SUPPLIED ENTRIES
□ □ □ □

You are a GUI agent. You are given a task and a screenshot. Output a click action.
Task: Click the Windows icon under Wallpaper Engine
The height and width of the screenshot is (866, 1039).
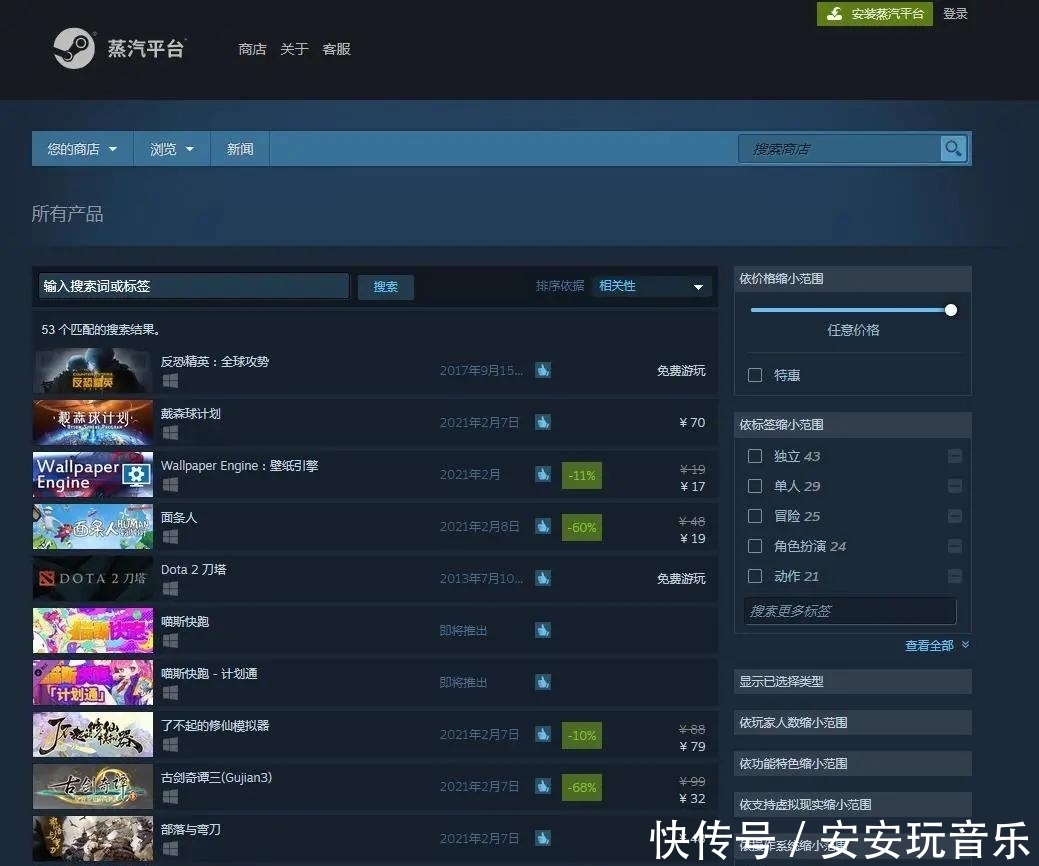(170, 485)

□ □ □ □

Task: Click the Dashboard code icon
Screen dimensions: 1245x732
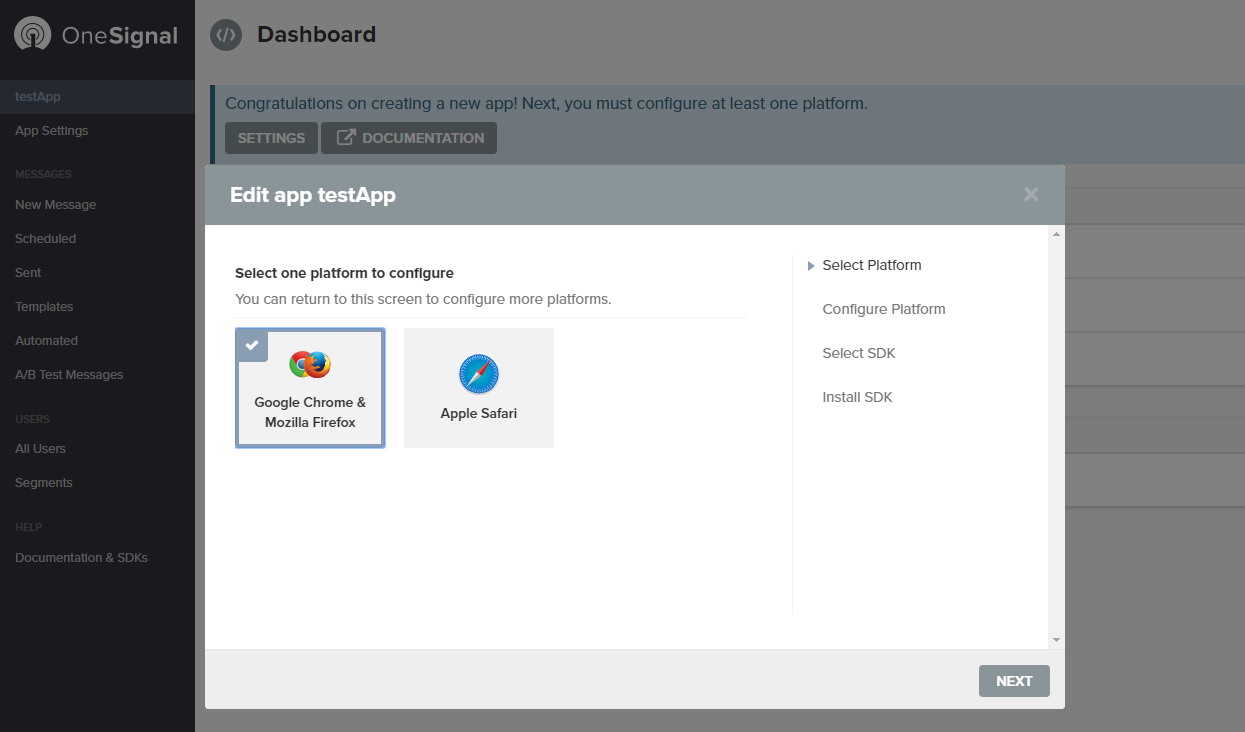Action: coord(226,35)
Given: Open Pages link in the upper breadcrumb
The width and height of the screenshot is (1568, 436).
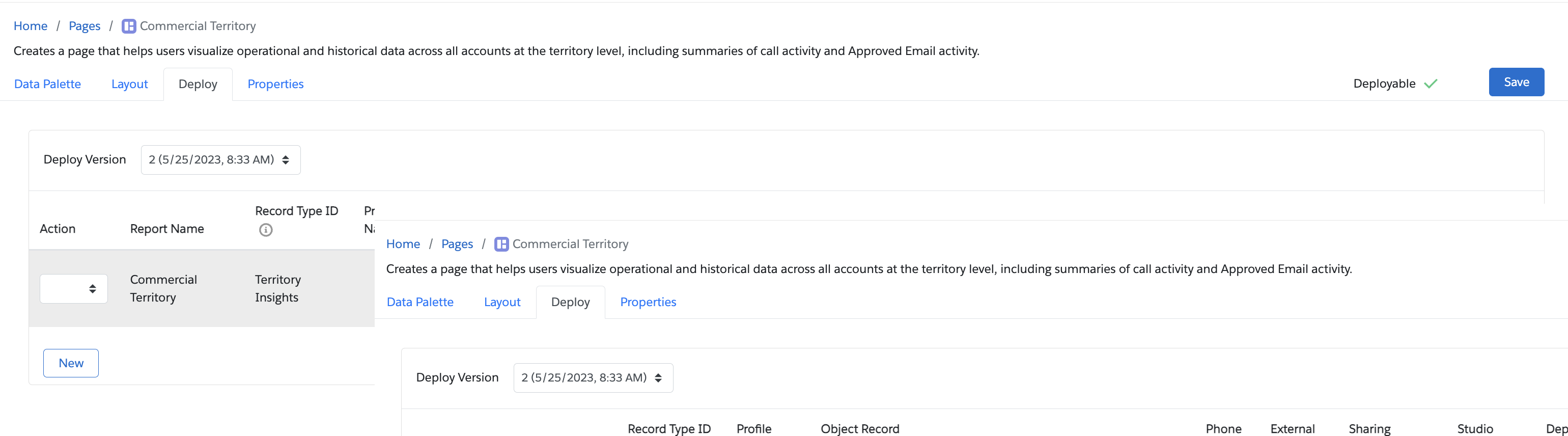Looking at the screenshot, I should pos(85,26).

□ □ □ □

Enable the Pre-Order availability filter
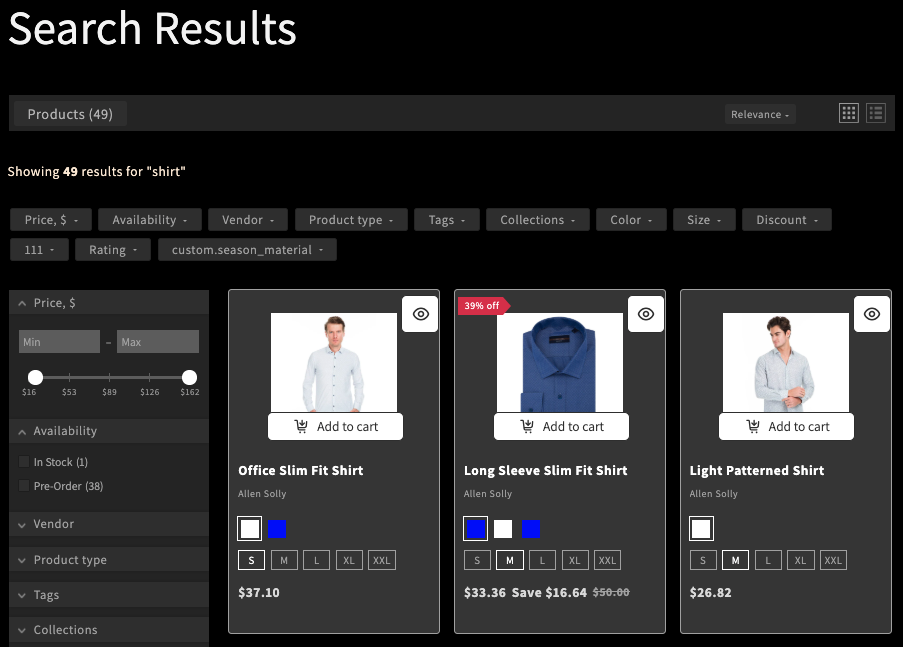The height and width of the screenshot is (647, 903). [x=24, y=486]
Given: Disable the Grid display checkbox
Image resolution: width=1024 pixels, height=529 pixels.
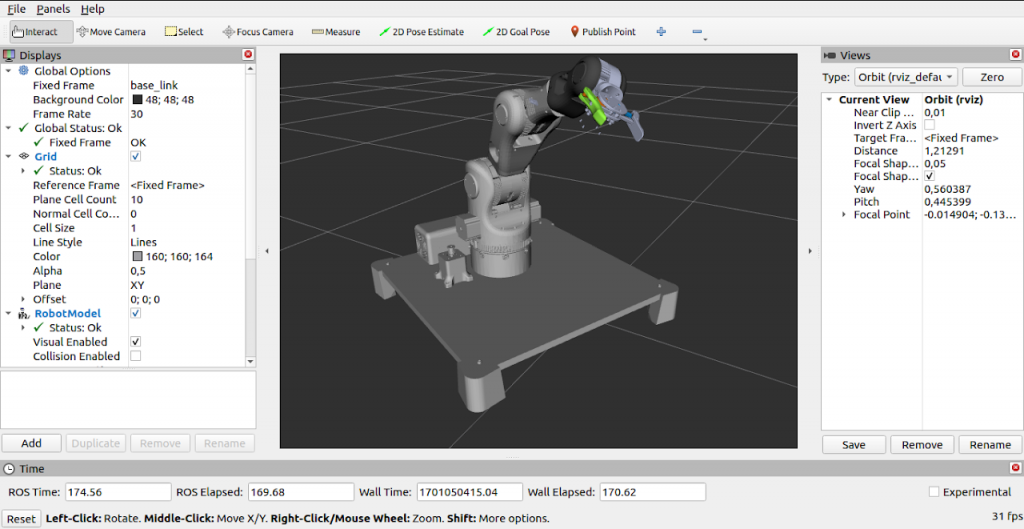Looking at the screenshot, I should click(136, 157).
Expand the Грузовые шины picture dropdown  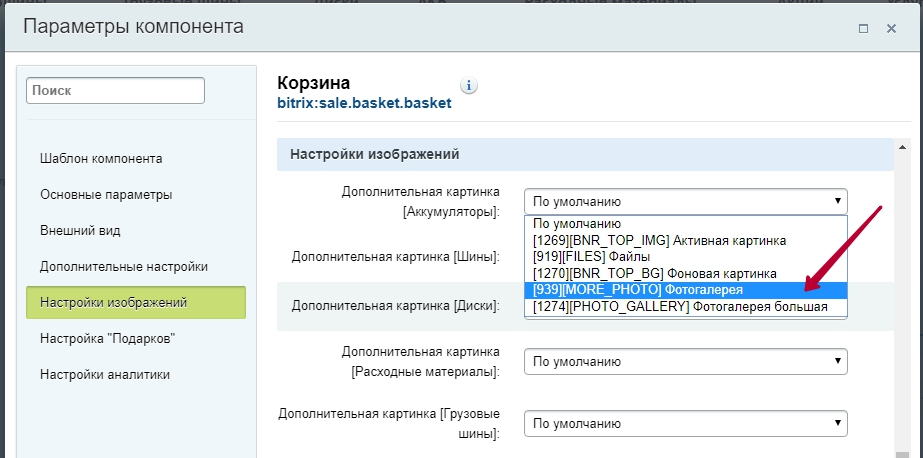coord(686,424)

□ □ □ □

WORK REQUIRED
Tally the lines in the listing that hold "icon" and report the number alone.

RESULT
2